Records from a dataset:
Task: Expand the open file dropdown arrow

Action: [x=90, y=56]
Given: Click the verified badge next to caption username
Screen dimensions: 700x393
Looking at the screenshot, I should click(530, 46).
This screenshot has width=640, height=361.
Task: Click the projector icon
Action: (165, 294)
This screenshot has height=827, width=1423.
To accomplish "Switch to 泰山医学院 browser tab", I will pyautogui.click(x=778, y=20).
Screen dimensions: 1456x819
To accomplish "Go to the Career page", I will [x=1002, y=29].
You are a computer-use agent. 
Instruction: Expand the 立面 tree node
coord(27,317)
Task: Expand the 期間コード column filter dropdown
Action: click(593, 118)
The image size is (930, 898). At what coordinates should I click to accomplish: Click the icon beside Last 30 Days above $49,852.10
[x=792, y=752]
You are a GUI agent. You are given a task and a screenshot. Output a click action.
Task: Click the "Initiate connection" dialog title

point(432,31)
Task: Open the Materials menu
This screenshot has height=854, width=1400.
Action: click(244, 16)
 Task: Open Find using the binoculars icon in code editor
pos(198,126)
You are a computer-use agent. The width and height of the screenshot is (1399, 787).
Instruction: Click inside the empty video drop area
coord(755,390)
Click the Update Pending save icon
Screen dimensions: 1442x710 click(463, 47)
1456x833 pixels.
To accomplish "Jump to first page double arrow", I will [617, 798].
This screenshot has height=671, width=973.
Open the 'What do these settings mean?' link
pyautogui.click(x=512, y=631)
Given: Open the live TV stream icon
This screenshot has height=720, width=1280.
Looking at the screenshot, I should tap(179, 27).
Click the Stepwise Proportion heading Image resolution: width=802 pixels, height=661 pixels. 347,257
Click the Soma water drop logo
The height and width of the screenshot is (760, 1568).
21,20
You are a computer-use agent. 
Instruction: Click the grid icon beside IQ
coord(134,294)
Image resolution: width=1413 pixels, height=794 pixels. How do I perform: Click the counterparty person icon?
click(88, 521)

◆ **TASK BRIEF**
Recast the lines of the entries above as a numbered list, leaving out blank lines.

◆ **THE REPLY**
1. Task: Expand the open file dropdown arrow
2. Action: [x=90, y=56]
3. Given: Click the verified badge next to caption username
4. Screen dimensions: 700x393
5. Looking at the screenshot, I should click(530, 46).
6. This screenshot has width=640, height=361.
7. Task: Click the projector icon
8. Action: (165, 294)
9. This screenshot has height=827, width=1423.
10. To accomplish "Switch to 泰山医学院 browser tab", I will pyautogui.click(x=778, y=20).
11. Screen dimensions: 1456x819
12. To accomplish "Go to the Career page", I will [x=1002, y=29].
13. You are a computer-use agent. 
14. Instruction: Expand the 立面 tree node
15. coord(27,317)
16. Task: Expand the 期間コード column filter dropdown
17. Action: click(593, 118)
18. The image size is (930, 898). At what coordinates should I click to accomplish: Click the icon beside Last 30 Days above $49,852.10
19. [x=792, y=752]
20. You are a GUI agent. You are given a task and a screenshot. Output a click action.
21. Task: Click the "Initiate connection" dialog title
22. point(432,31)
23. Task: Open the Materials menu
24. This screenshot has height=854, width=1400.
25. Action: click(244, 16)
26.  Task: Open Find using the binoculars icon in code editor
27. pos(198,126)
28. You are a computer-use agent. The width and height of the screenshot is (1399, 787).
29. Instruction: Click inside the empty video drop area
30. coord(755,390)
31. Click the Update Pending save icon
32. Screen dimensions: 1442x710 click(463, 47)
33. 1456x833 pixels.
34. To accomplish "Jump to first page double arrow", I will [617, 798].
35. This screenshot has height=671, width=973.
36. Open the 'What do these settings mean?' link
37. pyautogui.click(x=512, y=631)
38. Given: Open the live TV stream icon
39. This screenshot has height=720, width=1280.
40. Looking at the screenshot, I should tap(179, 27).
41. Click the Stepwise Proportion heading Image resolution: width=802 pixels, height=661 pixels. 347,257
42. Click the Soma water drop logo
43. The height and width of the screenshot is (760, 1568).
44. 21,20
45. You are a computer-use agent. 
46. Instruction: Click the grid icon beside IQ
47. coord(134,294)
48. Image resolution: width=1413 pixels, height=794 pixels. How do I perform: Click the counterparty person icon?
49. click(88, 521)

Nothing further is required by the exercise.